Thick Skin
Yehuda Safran
In 1991 Robert Maxwell died under mysterious circumstances. His body was found near his yacht, Lady Ghislaine, off the coast of the Canary Islands. It was unclear whether he had fallen overboard, jumped, or was murdered. His appetite and ambition had always been larger than life; his assets included The Daily Mirror, Phaidon Press, and countless other journals. It was as a member of the Wiener Library Committee—named after the German Jewish Community’s premier legal representative—that I first became aware of Maxwell.
I had been recruited by Alan Montefiore to raise money for the Library. Maxwell was expected to provide a substantial contribution—not that we made a direct solicitation. It was Isaiah Berlin, a close associate of Maxwell, who agreed to make our request. Indeed, the library benefited greatly from our effort.
One evening, living in Paris some years later, my upstairs neighbor Jacque Berger, a journalist at Paris Match, knocked at my door. He presented me with a videotape of the entire pathologists’ inquiry into the death of Robert Maxwell by Tel Aviv’s Abu Kabir Forensic Institute. Maxwell’s family, for reasons both personal and tied to insurance, had ordered a secondary autopsy after the initial efforts of the Spanish authorities had proven inconclusive.
The video was recorded from a camera an opportunist at the Institute had attached to a monitor in the autopsy room. That video was then sold to Paris Match for a good sum. Knowing French and Hebrew, Jacques Berger asked me to have a look at the autopsy footage, an idea I hated until I remembered the Stan Brakhage film, The Act of Seeing With One’s Own Eyes, which was entirely shot at a morgue in New York. I accepted the challenge.
As it was indirectly recorded, it was constantly overcast by waves of blue haze and the sounds of a doctor who spoke Hebrew with a heavy Hungarian accent. Not long into my first viewing, I realized that Maxwell’s family had flown in this pathologist and his assistant from London.
Both pathologists registered heavy blue marks on Maxwell’s body as they began to cut into it. It was painful to watch the layers of fat just below the skin. I realized “thick skin” is not only a metaphor, but also an extremely unpleasant reality. The autopsy was nothing like the Rembrandt painting, The Anatomy Lesson of Dr. Nicolaes Tulp (1632), where only the bloodless arm is exposed.
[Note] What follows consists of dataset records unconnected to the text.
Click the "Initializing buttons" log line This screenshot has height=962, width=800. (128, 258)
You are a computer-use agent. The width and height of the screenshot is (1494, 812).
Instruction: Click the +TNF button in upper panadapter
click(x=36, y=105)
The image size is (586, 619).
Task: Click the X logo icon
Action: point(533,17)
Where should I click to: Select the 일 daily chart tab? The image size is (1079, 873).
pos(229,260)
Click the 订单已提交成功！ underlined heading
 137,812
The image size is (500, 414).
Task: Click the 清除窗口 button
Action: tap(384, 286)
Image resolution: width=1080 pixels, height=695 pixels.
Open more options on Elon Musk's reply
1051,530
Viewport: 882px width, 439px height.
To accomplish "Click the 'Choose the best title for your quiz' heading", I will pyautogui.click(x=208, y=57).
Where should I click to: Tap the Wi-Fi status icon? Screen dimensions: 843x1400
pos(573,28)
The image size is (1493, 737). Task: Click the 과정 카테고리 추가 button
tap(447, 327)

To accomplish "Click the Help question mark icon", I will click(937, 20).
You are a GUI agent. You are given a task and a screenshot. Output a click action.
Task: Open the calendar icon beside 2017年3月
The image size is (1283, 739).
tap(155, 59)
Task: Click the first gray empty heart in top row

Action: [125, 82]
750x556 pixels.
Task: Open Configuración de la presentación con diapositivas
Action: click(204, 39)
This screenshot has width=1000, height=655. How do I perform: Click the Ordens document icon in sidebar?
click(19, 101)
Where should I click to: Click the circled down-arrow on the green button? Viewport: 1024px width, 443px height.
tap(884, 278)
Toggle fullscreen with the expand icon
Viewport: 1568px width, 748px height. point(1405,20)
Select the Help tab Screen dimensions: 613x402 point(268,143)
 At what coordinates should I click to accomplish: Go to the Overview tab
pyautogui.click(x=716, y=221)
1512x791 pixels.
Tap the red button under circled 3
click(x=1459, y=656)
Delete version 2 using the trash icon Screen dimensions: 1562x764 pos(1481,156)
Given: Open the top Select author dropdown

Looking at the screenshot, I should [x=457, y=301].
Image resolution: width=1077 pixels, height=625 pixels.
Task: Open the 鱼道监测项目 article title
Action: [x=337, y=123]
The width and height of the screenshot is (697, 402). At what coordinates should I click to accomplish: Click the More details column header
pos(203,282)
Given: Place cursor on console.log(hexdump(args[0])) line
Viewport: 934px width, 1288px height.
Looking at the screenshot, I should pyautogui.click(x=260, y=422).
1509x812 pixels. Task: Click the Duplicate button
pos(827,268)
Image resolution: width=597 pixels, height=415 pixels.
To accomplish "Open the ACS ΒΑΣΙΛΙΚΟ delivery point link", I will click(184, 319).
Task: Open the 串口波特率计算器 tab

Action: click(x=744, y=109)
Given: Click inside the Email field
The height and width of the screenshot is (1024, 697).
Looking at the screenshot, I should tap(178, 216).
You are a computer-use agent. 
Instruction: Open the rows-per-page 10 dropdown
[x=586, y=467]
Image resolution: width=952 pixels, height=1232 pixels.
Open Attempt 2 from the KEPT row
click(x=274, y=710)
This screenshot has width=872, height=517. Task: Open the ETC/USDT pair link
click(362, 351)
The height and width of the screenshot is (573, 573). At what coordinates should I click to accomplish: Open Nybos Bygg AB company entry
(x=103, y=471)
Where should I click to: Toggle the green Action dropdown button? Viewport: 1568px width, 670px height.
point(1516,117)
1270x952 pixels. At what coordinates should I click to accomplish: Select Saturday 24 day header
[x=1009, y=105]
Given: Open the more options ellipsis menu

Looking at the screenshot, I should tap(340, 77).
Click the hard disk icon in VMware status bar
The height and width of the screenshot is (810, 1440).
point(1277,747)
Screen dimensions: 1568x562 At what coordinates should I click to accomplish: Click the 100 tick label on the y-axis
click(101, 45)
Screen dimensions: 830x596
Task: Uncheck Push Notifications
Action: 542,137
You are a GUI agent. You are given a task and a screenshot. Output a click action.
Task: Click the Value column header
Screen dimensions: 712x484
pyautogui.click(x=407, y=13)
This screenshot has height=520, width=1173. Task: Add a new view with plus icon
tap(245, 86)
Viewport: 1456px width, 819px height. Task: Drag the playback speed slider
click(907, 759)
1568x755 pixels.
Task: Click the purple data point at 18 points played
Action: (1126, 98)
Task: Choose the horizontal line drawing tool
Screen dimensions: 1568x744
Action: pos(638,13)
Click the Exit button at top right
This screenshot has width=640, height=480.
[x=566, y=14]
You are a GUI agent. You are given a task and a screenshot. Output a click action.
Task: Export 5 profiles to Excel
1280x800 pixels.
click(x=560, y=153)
Here the corpse was relentlessly present in layers of fat, tissue, and blood revealed in the blue haze of a video that presented every detail of his inner body, as large and as corpulent as when he was alive. Above all, the indirect camera’s point-of-view made it all the more surreal.
Nearly thirty years later, the impressions of this autopsy are as strong in my memory as they were on the evening I watched it in my flat in Paris, two streets away from the Bibliothèque Nationale and Place de la Bourse in the still of a Parisian evening. Above all, I remember his tongue, freshly pulled. The London pathologist had said to his assistant, “Strange, the Spanish team examined his brain and his heart, but in a case of a man like Robert Maxwell, it is the Tongue that is important. Give me the Tongue.” Indeed, the tongue was presented to him with a blood clot the size of a boxing glove on its underside. But as drowning does not clot blood, Maxwell had to have been clubbed to death, then thrown in the ocean. That’s all we needed to know. To this day the motive and agents of this crime remain unknown.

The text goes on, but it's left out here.